Deploys a model for a task and brings the endpoint live.

  • task (required) is a catalog subtask id, e.g. "contract-key-fields". Discover one with tasks.match() / tasks.list(). Passing an empty task raises ValueError before any request goes out.
  • model is a per-task public alias, an explicit real-id-equivalent alias, or "recommended" (the default — the task's curated pick, else the leaderboard's top open model). To see what "recommended" resolves to before you deploy, read pa.tasks.recommended(task).
  • name is optional. Leave it off and Pareta names the endpoint for you.
  • wait controls the return type (see below).
  • **extra is passed straight to the backend (e.g. cost_per_request_micro_usd, frontier_cost_per_request_micro_usd, region, provider, quality, run_mode, taskDisplay). You never pass hardware.

The return type depends entirely on wait.

wait=True — block and get the live Endpoint

The simplest path. deploy(wait=True) consumes the deploy stream internally, blocks until the endpoint is live, and returns the Endpoint.
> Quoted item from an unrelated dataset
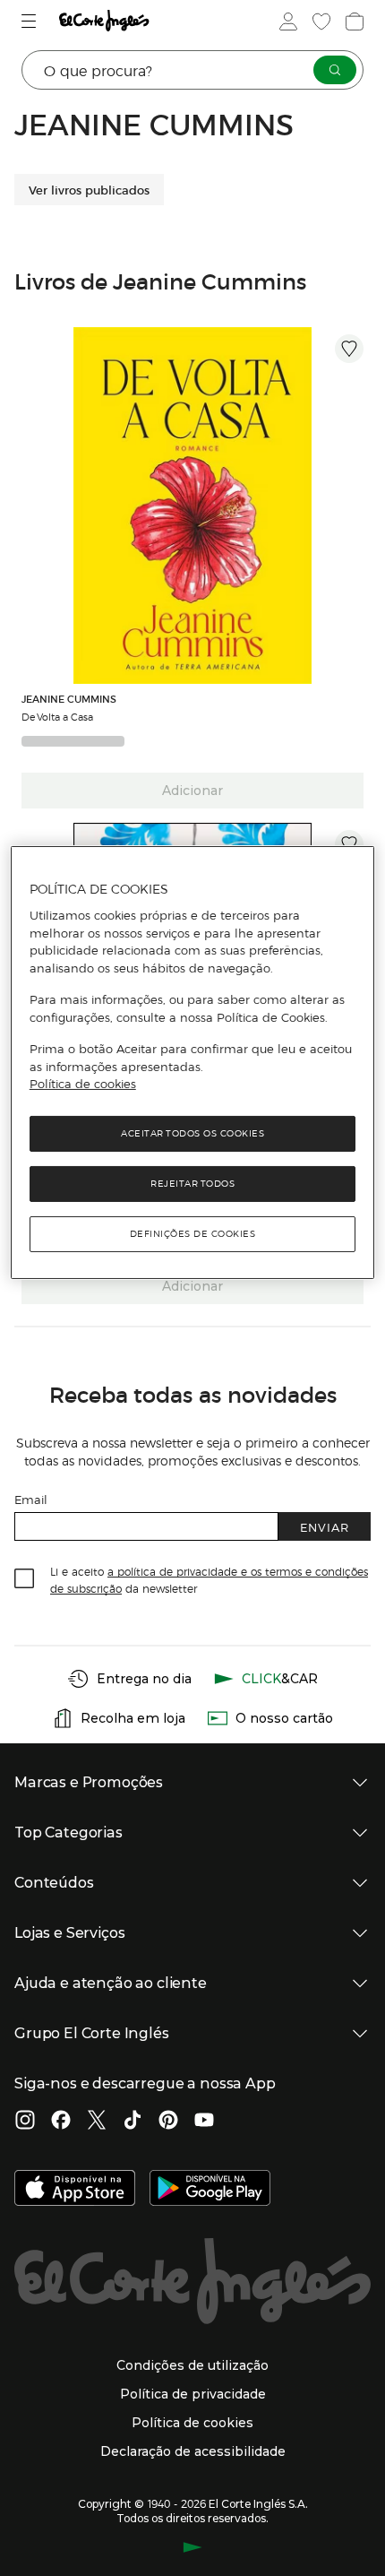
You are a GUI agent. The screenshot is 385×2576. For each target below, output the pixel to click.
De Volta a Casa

If the deploy emits an "error" event (or the stream ends without a "complete" event), it raises ParetaError.

ep = pa.endpoints.deploy(
task="contract-key-fields",
model="recommended", # Pareta picks the task's best open model
wait=True,
)

assert ep.is_live # status == "live"
print(ep.id) # pass this to chat.completions.create(model=…)
print(ep.model) # per-task public alias that got deployed
print(ep.url) # OpenAI-compatible inference URL

# Use it immediately — metered against your org balance.
resp = pa.chat.completions.create(
model=ep.id,
messages=[{"role": "user", "content": "Extract the parties and effective date."}],
)
print(resp.choices[0].message.content)

wait=False — stream deploy progress (default)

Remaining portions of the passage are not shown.